Risky exposures
Two large studies confirm that the use of antidepressants or the epilepsy drug valproate by pregnant women raises the risk of autism in their children.
A number of studies have suggested that the use of antidepressants or the anti-seizure medication valproate by pregnant women raises the risk of autism in their children. Two new large-scale studies published in April, encompassing 47,700 and 650,000 children respectively, confirm this risk.
Because half of pregnancies in the U.S. are unplanned, it’s important for women of childbearing age to have accurate information on the risks associated with these medications.
The valproate study, published 24 April in the Journal of the American Medical Association, is the largest to date to examine the link between autism and prenatal exposure to valproate.
Researchers at Aarhus University Hospital in Denmark analyzed data from the more than 655,615 children born in the country from 1996 to 2006. They used national records to determine that 5,437 children were subsequently diagnosed with autism, including 2,067 with the more severe autistic disorder, and that 508 had been exposed to valproate in utero.
Based on these numbers, the overall autism rate is 1.53 percent, and 0.48 percent for autistic disorder. Children who were prenatally exposed to valproate have an absolute risk of 4.42 percent, a threefold increase. For autistic disorder, the absolute risk is 2.5 percent, representing a sixfold increase.
These rates are a bit lower than in a 2008 study, which found a sevenfold increase in risk linked to valproate, likely due to the new study’s much larger size. (The 2008 study analyzed 632 children, about half of them born to women who took the drug during pregnancy.)

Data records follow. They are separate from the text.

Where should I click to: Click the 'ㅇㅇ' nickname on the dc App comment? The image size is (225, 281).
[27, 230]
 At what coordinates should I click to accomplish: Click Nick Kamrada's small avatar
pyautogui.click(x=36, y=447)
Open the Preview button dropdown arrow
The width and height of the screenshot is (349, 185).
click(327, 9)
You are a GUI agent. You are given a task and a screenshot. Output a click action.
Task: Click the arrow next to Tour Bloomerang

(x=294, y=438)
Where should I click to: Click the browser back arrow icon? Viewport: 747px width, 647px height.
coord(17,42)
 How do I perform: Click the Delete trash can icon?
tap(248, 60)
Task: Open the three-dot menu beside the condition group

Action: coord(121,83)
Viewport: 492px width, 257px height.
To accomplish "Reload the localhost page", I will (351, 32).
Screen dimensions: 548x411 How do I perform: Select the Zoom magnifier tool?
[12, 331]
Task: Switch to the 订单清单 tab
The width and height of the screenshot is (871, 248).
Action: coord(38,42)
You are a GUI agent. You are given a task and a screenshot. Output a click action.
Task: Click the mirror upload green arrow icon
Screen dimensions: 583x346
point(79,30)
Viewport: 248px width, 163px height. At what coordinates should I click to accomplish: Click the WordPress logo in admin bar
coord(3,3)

The researchers controlled for other factors associated with an increased risk of autism, such as parents’ ages and psychiatric conditions, birth weight, gender and congenital malformations.
Prenatal exposure to valproate is well known to trigger autism-like symptoms in animals. Indeed, valproate treatment is often used to create a rat model of the disorder.
Blues’ clues:
The second study, published 19 April in the British Medical Journal, analyzed data on a subset of young people living in Stockholm County in Sweden between 2001 and 2007. The study included 4,429 children with autism and 43,277 controls, aged 0 to 17 years.

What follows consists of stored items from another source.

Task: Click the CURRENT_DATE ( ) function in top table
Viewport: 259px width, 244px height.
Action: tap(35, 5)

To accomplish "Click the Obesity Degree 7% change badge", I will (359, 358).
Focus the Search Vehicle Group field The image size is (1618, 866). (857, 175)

The study found that maternal depression raises autism risk by about 60 percent. One percent of mothers in the autism group had depression when pregnant, compared with about 0.6 percent of mothers in the control group. This increase in risk seems to be limited to autism without intellectual disability. The rate of paternal depression was about 0.4 percent in both groups.
Taking antidepressants during pregnancy also doubles the risk of having a child with autism, again limited to children without intellectual disability. The rates are similar for both selective serotonin reuptake inhibitors such as fluoxetine (Prozac) and the older tricyclic antidepressants, including imipramine (Tofranil).
The researchers say it’s impossible to separate out the risk due to antidepressant use from the risk due to depression itself, which makes it especially difficult for women to decide whether to take the drugs during pregnancy. The results “present a major dilemma in relation to clinical advice to pregnant women with depression,” they write.
If some of the risk is linked to depression itself, it’s possible that antidepressants would actually help. But a smaller study of 300 women who had taken antidepressants during pregnancy, published in 2011, tied increased risk specifically to antidepressant use.
The researchers caution that a diagnosis of depression in their study relied on records from psychiatric specialist care and therefore is likely to represent the most severe cases. (Most people suffering from depression don’t seek help.)
Given the growing use of antidepressants over the past 20 years, some people have suggested that these drugs contribute to the rising prevalence of autism. However, the researchers say antidepressant use would account for less than one percent of autism cases.